3. L'article L. 611-1 du code de l'entrée et du séjour des étrangers et du droit d'asile dispose que : " L'autorité administrative peut obliger un étranger à quitter le territoire français lorsqu'il se trouve dans les cas suivants : () / 4° La reconnaissance de la qualité de réfugié ou le bénéfice de la protection subsidiaire a été définitivement refusé à l'étranger ou il ne bénéficie plus du droit de se maintenir sur le territoire français en application des articles L. 542-1 et L. 542-2, à moins qu'il ne soit titulaire de l'un des documents mentionnés au 3° () ".

4. En premier lieu, il ne ressort ni de la motivation des arrêtés du 8 février 2024 ni des autres pièces du dossier que le préfet de Maine-et-Loire qui évoque l'ensemble de la situation des intéressés n'aurait pas procédé à un examen de leur situation avant de les obliger à quitter le territoire français et se serait cru lié par le rejet des demandes d'asile des intéressés.

5. En deuxième lieu, l'article 8 de la convention européenne de sauvegarde des droits de l'homme et des libertés fondamentales stipule que : " Toute personne a droit au respect de sa vie privée et familiale, de son domicile et de sa correspondance () ".

6. A supposer que M. B et Mme D aient entendu invoquer leur vie privée et familiale en France et ainsi la méconnaissance des stipulations de l'article 8 de la convention européenne de sauvegarde des droits de l'homme et des libertés fondamentales, il ressort des pièces du dossier que les intéressés sont entrés en France en 2020 aux âges de quarante-trois et quarante-deux ans après avoir vécu la majeure partie de leur vie dans leur pays d'origine.
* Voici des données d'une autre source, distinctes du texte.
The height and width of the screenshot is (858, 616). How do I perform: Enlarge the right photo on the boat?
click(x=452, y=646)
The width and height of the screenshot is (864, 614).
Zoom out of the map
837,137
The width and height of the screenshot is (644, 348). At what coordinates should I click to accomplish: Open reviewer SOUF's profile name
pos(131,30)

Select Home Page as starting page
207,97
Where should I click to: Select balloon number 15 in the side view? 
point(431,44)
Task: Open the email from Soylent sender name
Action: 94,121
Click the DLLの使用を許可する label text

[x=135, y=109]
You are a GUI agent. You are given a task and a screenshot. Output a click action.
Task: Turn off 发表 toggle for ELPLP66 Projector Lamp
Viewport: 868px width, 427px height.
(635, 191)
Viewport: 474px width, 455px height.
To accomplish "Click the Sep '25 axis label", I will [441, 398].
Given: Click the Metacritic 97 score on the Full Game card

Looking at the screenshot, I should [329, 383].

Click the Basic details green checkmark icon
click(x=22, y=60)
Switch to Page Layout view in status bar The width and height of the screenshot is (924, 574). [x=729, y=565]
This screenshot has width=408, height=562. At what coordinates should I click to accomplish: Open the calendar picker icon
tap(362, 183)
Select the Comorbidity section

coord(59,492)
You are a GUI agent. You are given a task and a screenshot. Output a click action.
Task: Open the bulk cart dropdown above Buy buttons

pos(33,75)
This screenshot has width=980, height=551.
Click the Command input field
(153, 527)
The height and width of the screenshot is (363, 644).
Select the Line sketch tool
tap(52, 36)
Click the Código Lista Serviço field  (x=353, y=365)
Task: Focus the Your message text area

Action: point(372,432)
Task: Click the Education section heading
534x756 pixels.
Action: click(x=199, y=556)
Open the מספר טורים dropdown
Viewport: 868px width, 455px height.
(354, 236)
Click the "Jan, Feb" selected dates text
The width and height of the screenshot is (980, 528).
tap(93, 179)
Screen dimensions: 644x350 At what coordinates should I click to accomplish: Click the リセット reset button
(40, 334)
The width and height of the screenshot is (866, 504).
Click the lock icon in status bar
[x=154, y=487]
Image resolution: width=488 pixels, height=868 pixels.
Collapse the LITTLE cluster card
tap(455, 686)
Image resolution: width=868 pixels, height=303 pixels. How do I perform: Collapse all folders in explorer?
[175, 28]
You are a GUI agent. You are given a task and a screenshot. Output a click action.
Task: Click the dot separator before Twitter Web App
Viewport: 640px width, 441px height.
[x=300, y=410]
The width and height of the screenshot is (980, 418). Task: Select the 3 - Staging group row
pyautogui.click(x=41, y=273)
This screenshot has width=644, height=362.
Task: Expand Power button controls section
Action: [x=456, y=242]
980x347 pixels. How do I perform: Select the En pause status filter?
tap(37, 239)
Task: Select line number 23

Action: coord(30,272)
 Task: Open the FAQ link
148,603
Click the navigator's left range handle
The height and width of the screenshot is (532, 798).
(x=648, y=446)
Ils n'ont résidé régulièrement en France qu'en qualité de demandeurs d'asile alors que leurs demandes d'asile ont été définitivement rejetées à la suite des décisions de la Cour nationale du droit d'asile de janvier 2024. Ils font tous les deux l'objet d'une mesure d'éloignement. S'ils évoquent la présence et la scolarisation en France de leurs jumeaux âgés de presque dix-huit ans, ils n'établissent aucune circonstance de nature à faire obstacle à la poursuite de la scolarisation de leurs enfants qui ont vécu presque quatorze ans dans leur pays d'origine. Il suit de là qu'en obligeant M. B et Mme D à quitter le territoire français, le préfet de Maine-et-Loire n'a pas porté à leur droit à une vie privée et familiale normale une atteinte excessive et n'a donc pas méconnu les stipulations de l'article 8 de la convention européenne de sauvegarde des droits de l'homme et des libertés fondamentales.

7. En dernier lieu, l'article L. 721-4 du code de l'entrée et du séjour des étrangers et du droit d'asile dispose que : " L'autorité administrative peut désigner comme pays de renvoi : / 1° Le pays dont l'étranger a la nationalité, sauf si l'Office français de protection des réfugiés et apatrides ou la Cour nationale du droit d'asile lui a reconnu la qualité de réfugié ou lui a accordé le bénéfice de la protection subsidiaire ou s'il n'a pas encore été statué sur sa demande d'asile ; / 2° Un autre pays pour lequel un document de voyage en cours de validité a été délivré en application d'un accord ou arrangement de réadmission européen ou bilatéral ; / 3° Ou, avec l'accord de l'étranger, tout autre pays dans lequel il est légalement admissible./ Un étranger ne peut être éloigné à destination d'un pays s'il établit que sa vie ou sa liberté y sont menacées ou qu'il y est exposé à des traitements contraires aux stipulations de l'article 3 de la Convention européenne de sauvegarde des droits de l'homme et des libertés fondamentales du 4 novembre 1950 ". L'article 3 de la convention européenne de sauvegarde des droits de l'homme et des libertés fondamentales stipule quant à lui que : " " Nul ne peut être soumis à la torture ni à des peines ou traitements inhumains ou dégradants ". Enfin l'article 19 de la Charte des droits fondamentaux de l'Union européenne dispose que : " () 2. Nul ne peut être éloigné, expulsé ou extradé vers un État où il existe un risque sérieux qu'il soit soumis à la peine de mort, à la torture ou à d'autres peines ou traitements inhumains ou dégradants ".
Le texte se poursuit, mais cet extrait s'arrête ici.